A investigadora Raquel Duarte, que lidera a equipa de peritos que aconselha o Governo na definição do processo de desconfinamento, defendeu a necessidade de preparar um plano para acautelar o possível reforço da vacinação contra a covid-19.
"[Deve-se] Continuar a apostar na vacinação e antecipar desde já a eventual necessidade de reforço massivo da vacinação, estabelecendo um plano que garanta que este processo não fique apenas a cargo dos cuidados de saúde primários, porque isso pode condicionar a capacidade global de resposta em termos de saúde, e manter as estratégias que se mostraram eficazes, como fácil acesso, envio de mensagens, equipas de proximidade, entre outras", disse.

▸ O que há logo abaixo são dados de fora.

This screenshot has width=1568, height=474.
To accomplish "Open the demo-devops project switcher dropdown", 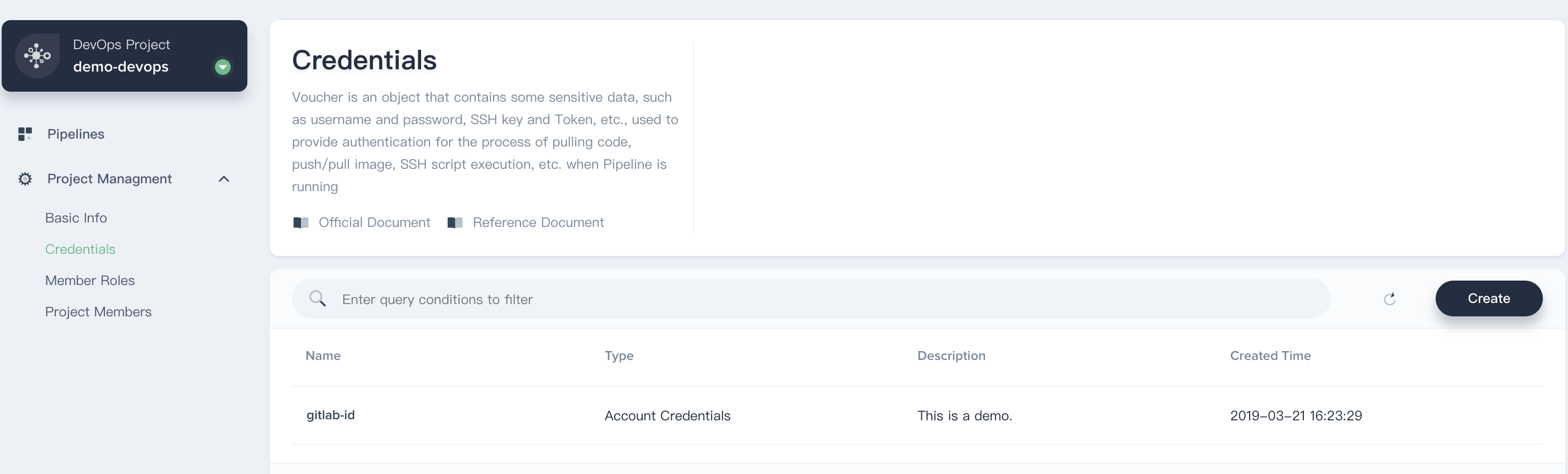I will pos(223,67).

Na intervenção realizada na reunião do Infarmed, em Lisboa, que volta a juntar especialistas, membros do Governo e o Presidente da República para a análise da evolução da pandemia em Portugal, Raquel Duarte assinalou ainda a importância de manter a testagem -- com a identificação de populações de maior risco e a promoção dos testes gratuitos -- e a monitorização de variantes.
Além da defesa da manutenção das medidas de prevenção gerais, como o arejamento de espaços interiores ou a promoção do distanciamento, a pneumologista salientou também que a "necessidade de controlo de fronteiras é evidente", em que o "certificado digital deve ser utilizado como garantia adicional de segurança" para a entrada de pessoas no país.
"Recomendamos a adoção forte das medidas em espaços fechados, onde não é possível o distanciamento. Em todos os setores, propomos que haja a implementação destas medidas gerais, exceto nas unidades residenciais para idosos e neste contexto propomos uma implementação de medidas protetoras mais apertadas", frisou, acrescentando que "os idosos devem ser um grupo prioritário para a terceira dose da vacina".
Ainda sobre os idosos, Raquel Duarte reiterou a necessidade de "garantir a segurança relativamente a quem chega do exterior", pelo que advogou que o uso do certificado digital para acesso aos espaços -- face à "cobertura vacinal muito alta" - deve ficar reservada a circunstâncias de maior risco, como os estabelecimentos residenciais para idosos.
Entre as principais mensagens da especialista da ARS Norte, do Instituto de Saúde Pública da Universidade do Porto e do Instituto de Ciências Biomédicas Abel Salazar sobressaiu a ideia de uma "transição da obrigatoriedade das medidas para uma responsabilidade individual", assente numa promoção da capacidade de autoavaliação do risco e acompanhada por "comunicação permanente" que seja "clara e inequívoca" nesta matéria.
"Propomos adaptar a estratégia à circunstância atual. Não entramos numa fase de cancelamento das medidas, de todo. É fundamental que todos nós mantenhamos a vigilância e adotemos as medidas protetoras em função do risco", enfatizou, sem deixar de apontar o caso especial dos transportes públicos, em que os peritos recomendam "a utilização obrigatória de máscara de forma transitória" devido "à impossibilidade de controlo de exposição ao risco".